▶ **WHAT THE TASK REQUIRES**
For this exercise, write out the whole listing below exactly, omitting its images.
________________________________________
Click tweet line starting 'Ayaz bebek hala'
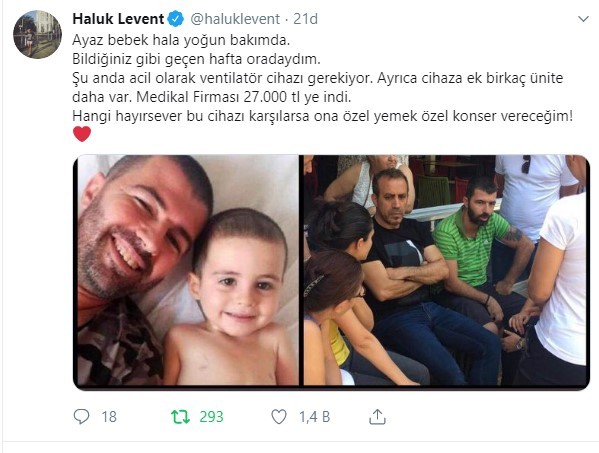Viewport: 599px width, 453px height. pyautogui.click(x=181, y=40)
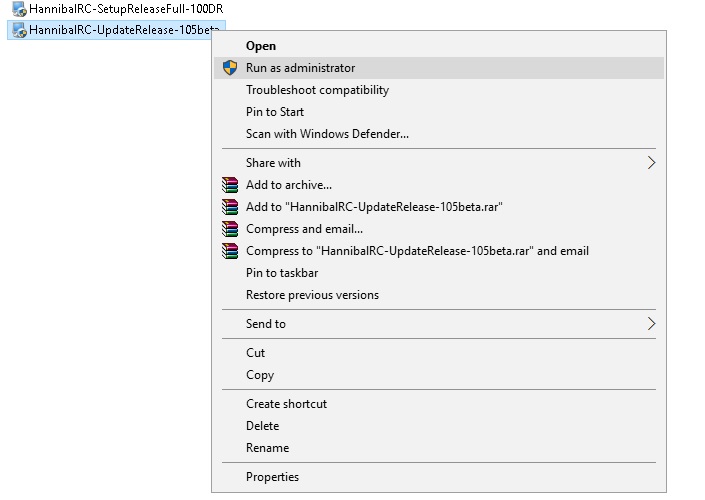The width and height of the screenshot is (705, 500).
Task: Click the WinRAR icon next to Add to archive
Action: pyautogui.click(x=230, y=185)
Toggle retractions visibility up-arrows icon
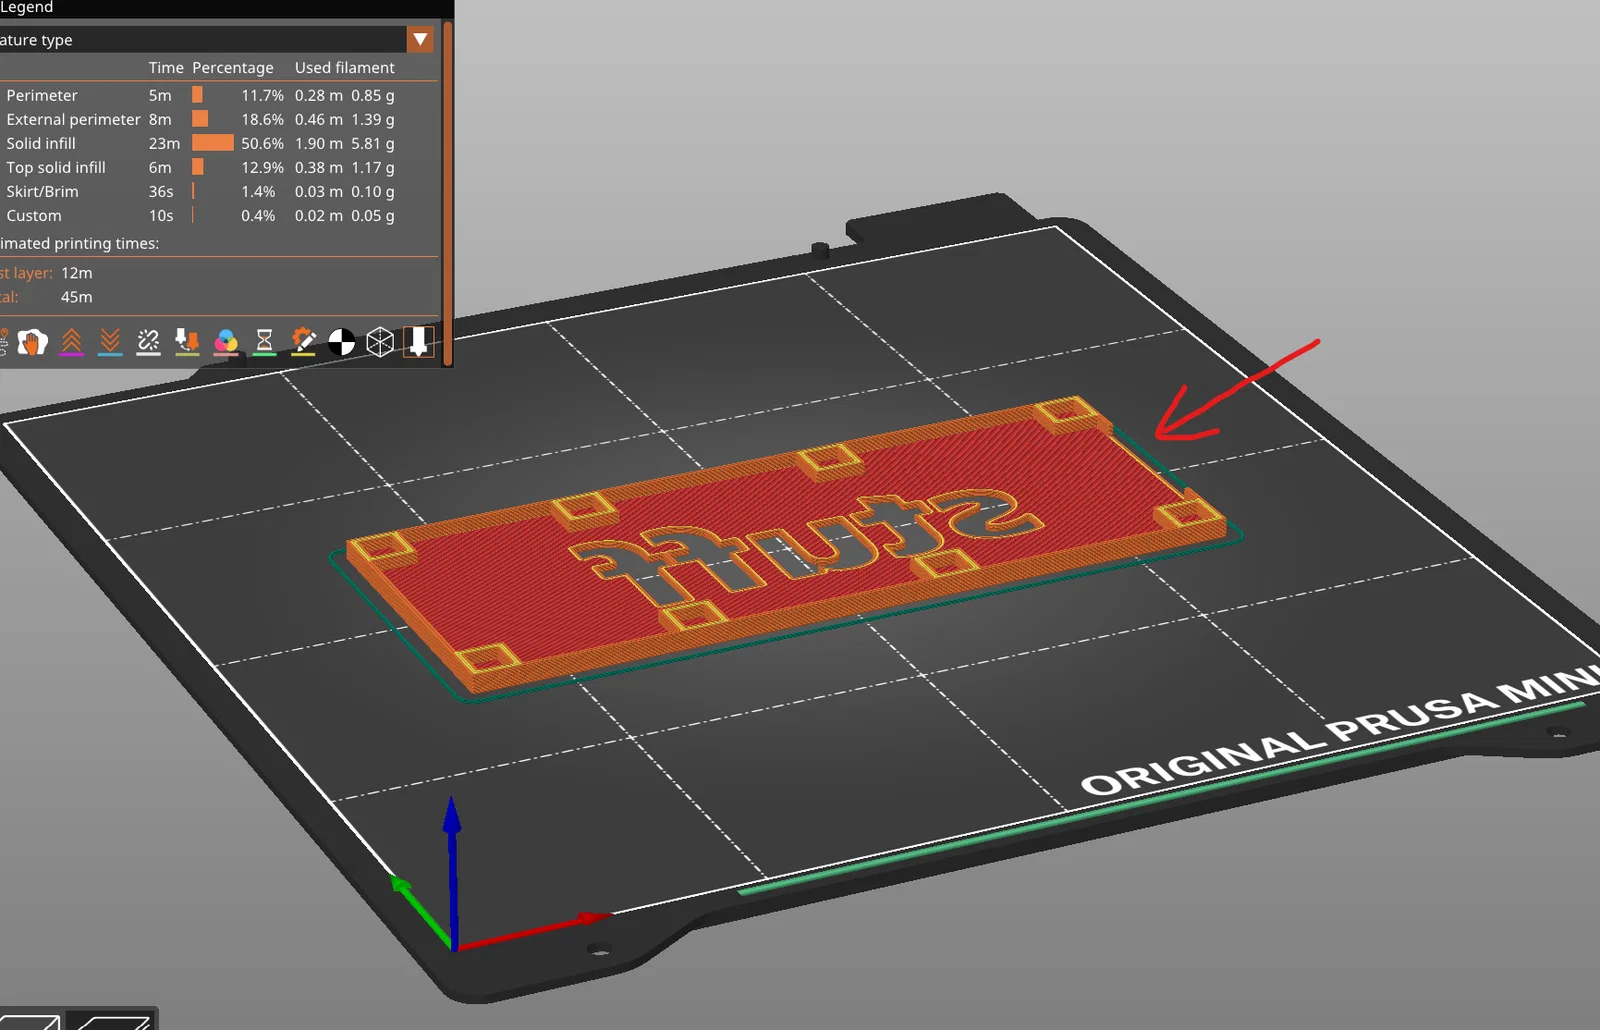This screenshot has width=1600, height=1030. click(71, 342)
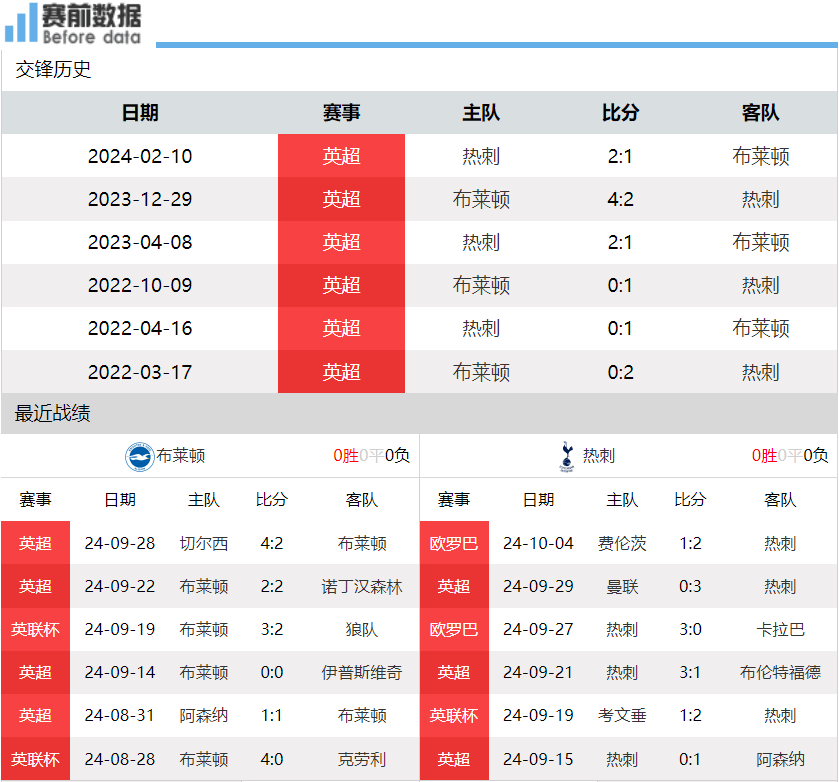Click the 日期 column header in the head-to-head table

(140, 113)
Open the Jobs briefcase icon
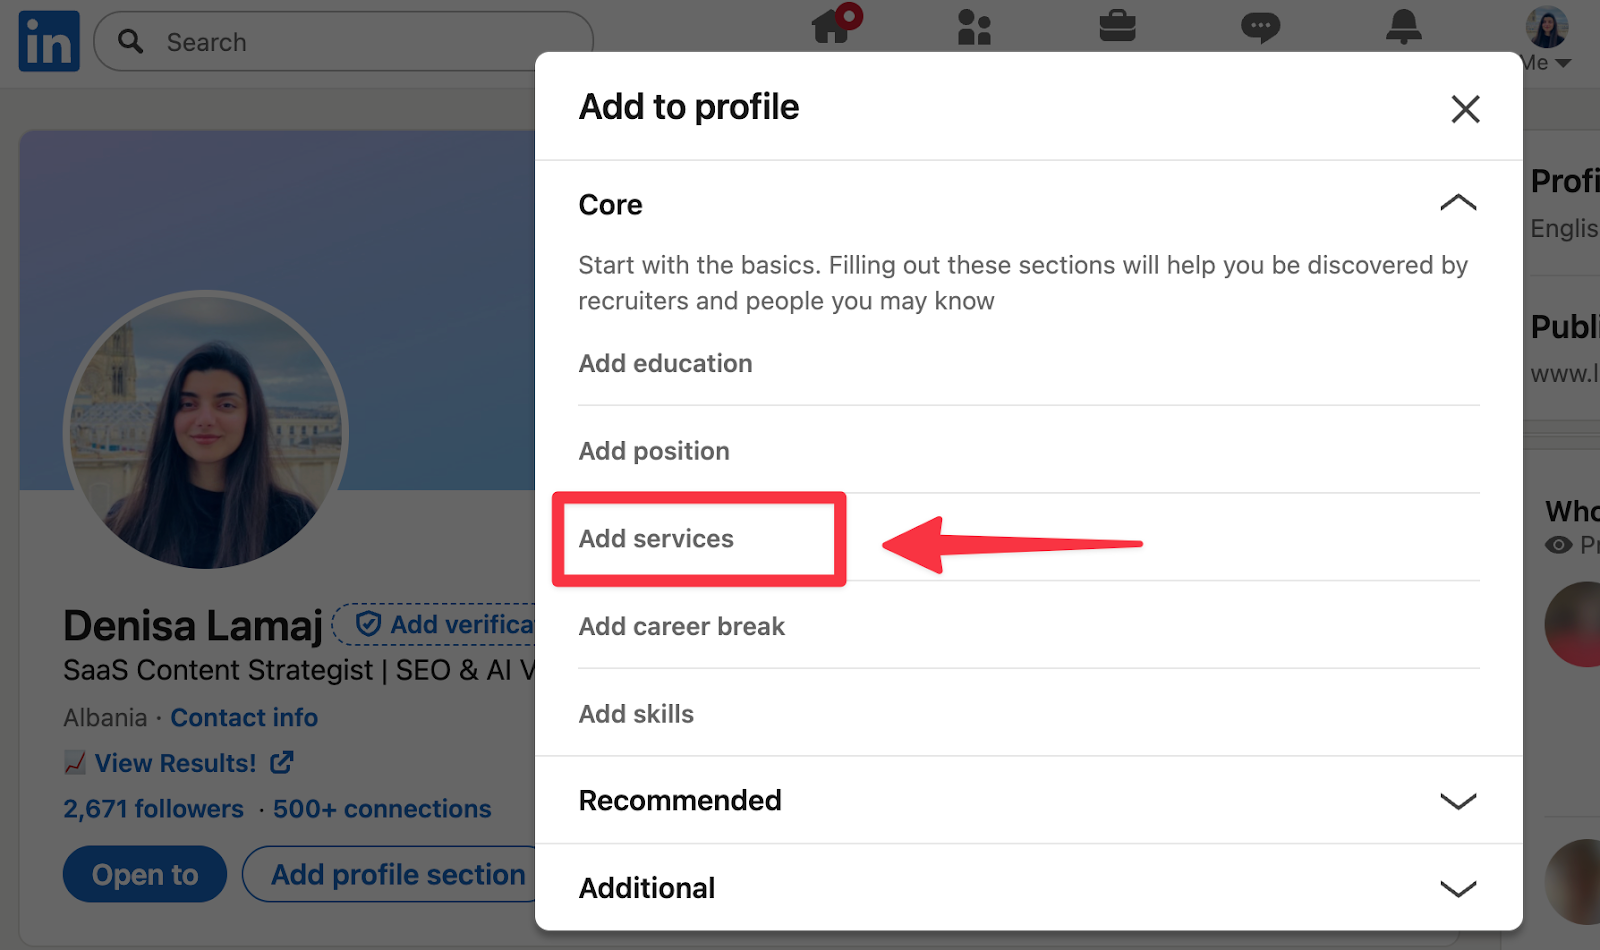This screenshot has height=950, width=1600. click(1117, 28)
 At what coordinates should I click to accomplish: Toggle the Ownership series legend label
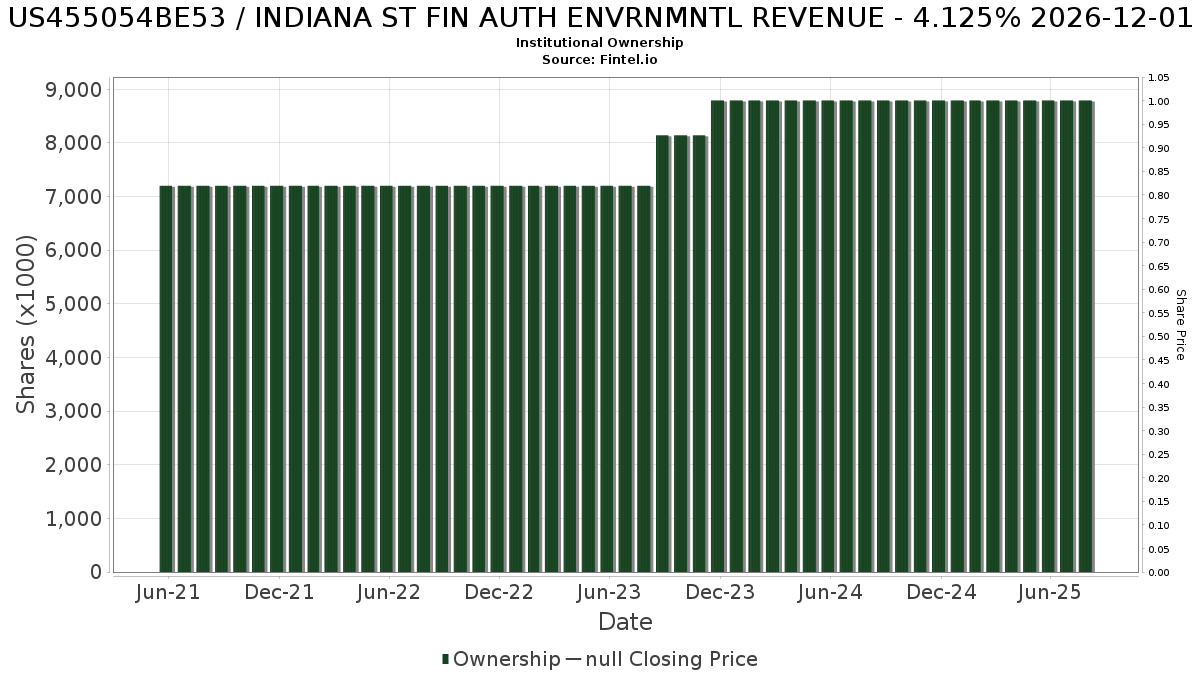point(506,659)
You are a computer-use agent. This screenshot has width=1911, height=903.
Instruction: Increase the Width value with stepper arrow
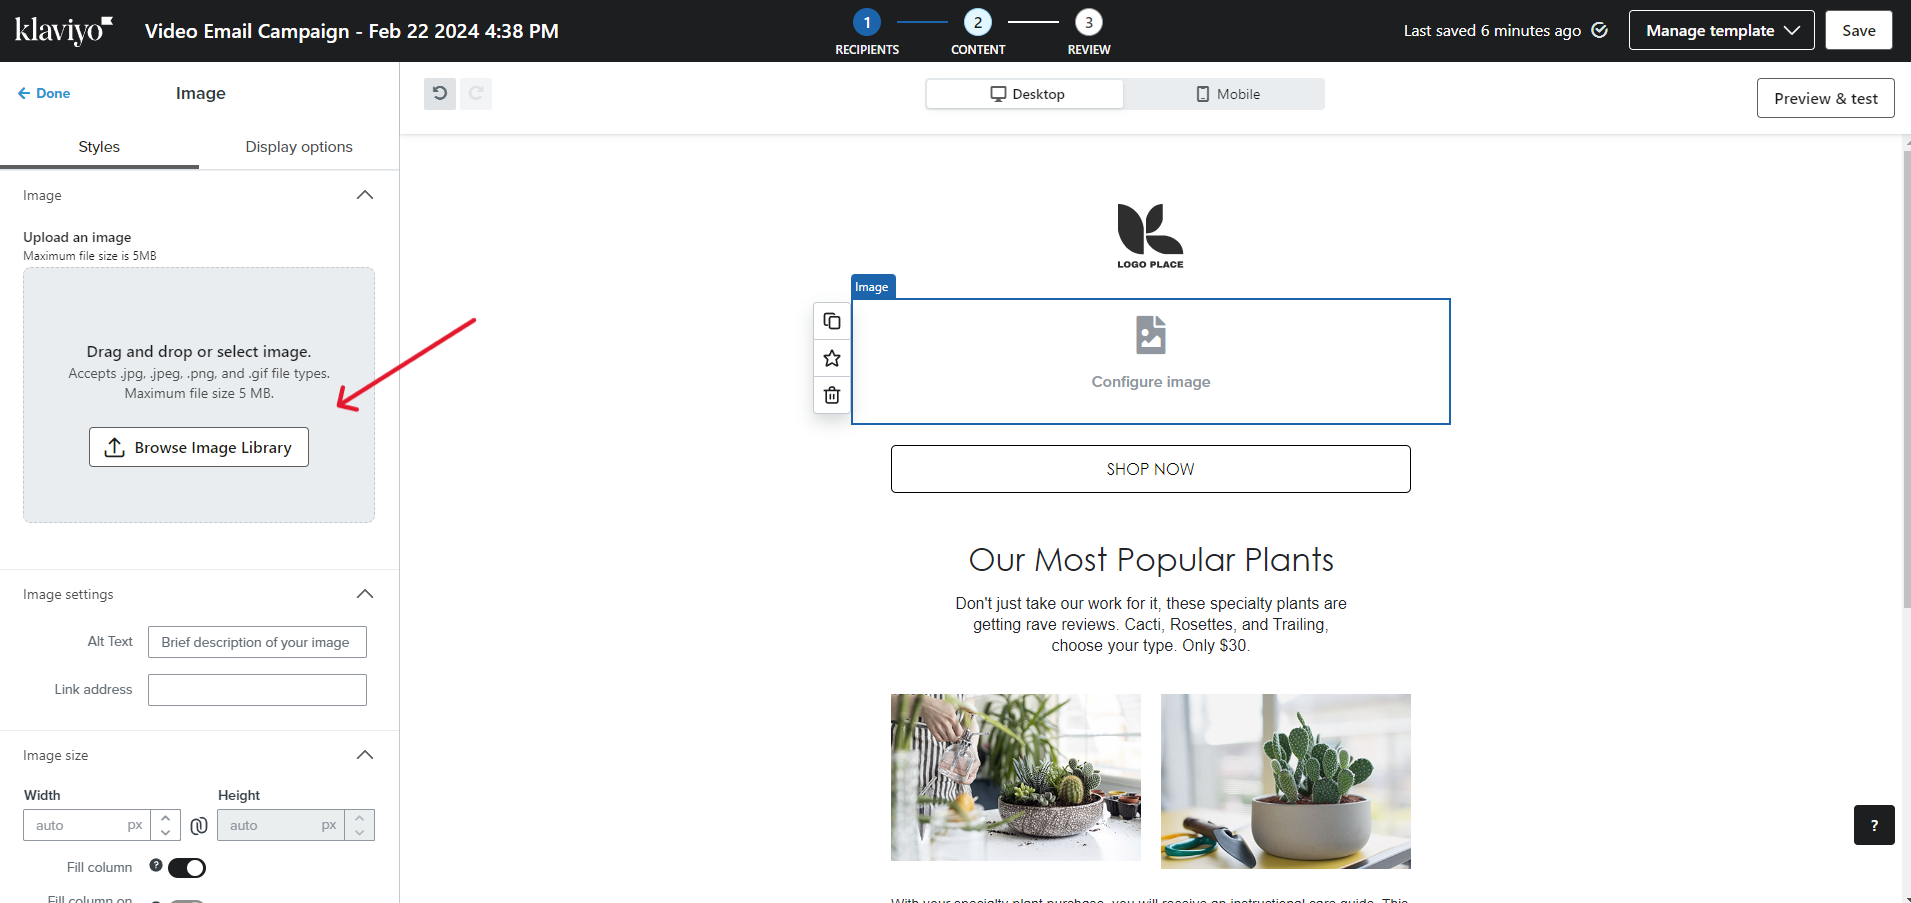[166, 818]
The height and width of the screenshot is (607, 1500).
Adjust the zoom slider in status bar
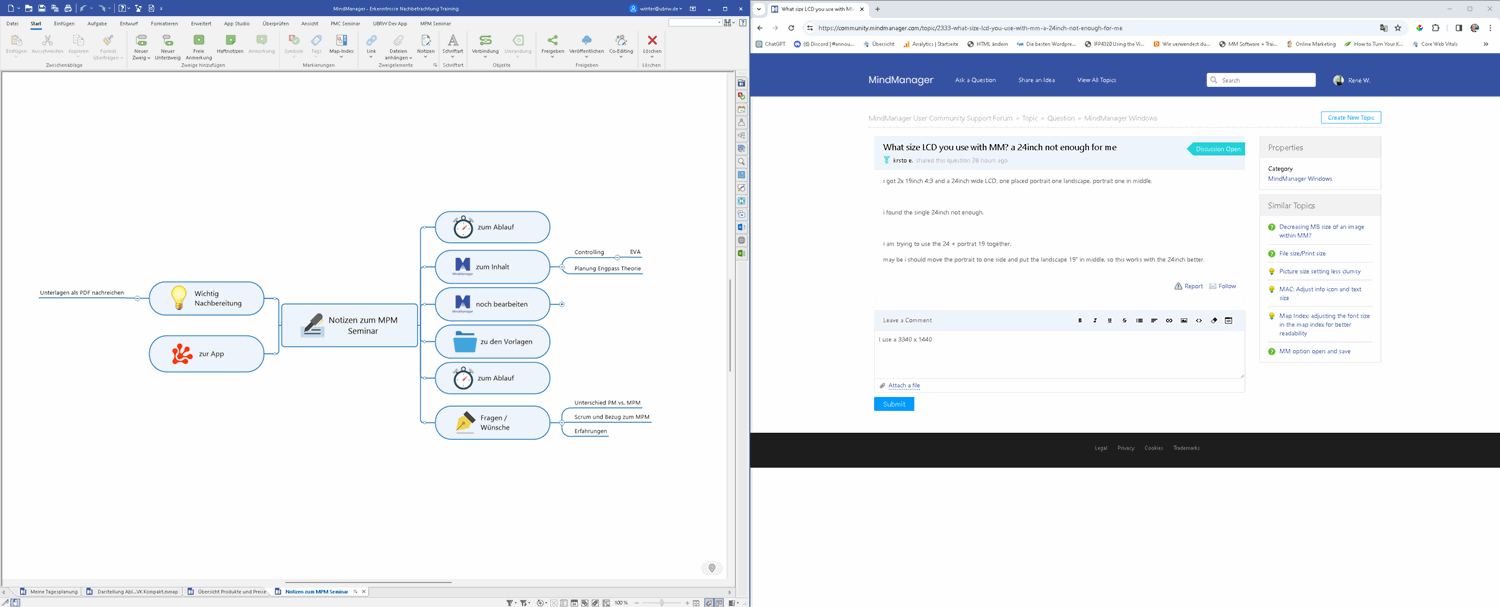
________________________________________
▶ **RESULT**
Click tweet line starting 'Ayaz bebek hala'
Viewport: 599px width, 453px height. pyautogui.click(x=181, y=40)
The width and height of the screenshot is (705, 500).
Task: Click the WinRAR icon next to Add to archive
Action: pyautogui.click(x=230, y=185)
Toggle retractions visibility up-arrows icon
This screenshot has width=1600, height=1030. click(71, 342)
Click the 日期 column header in the head-to-head table

(140, 113)
Open the Jobs briefcase icon
This screenshot has height=950, width=1600. click(1117, 28)
 At what coordinates should I click to accomplish: Toggle the Ownership series legend label
point(506,659)
You are a computer-use agent. This screenshot has width=1911, height=903.
Instruction: Increase the Width value with stepper arrow
[166, 818]
The height and width of the screenshot is (607, 1500).
Adjust the zoom slider in status bar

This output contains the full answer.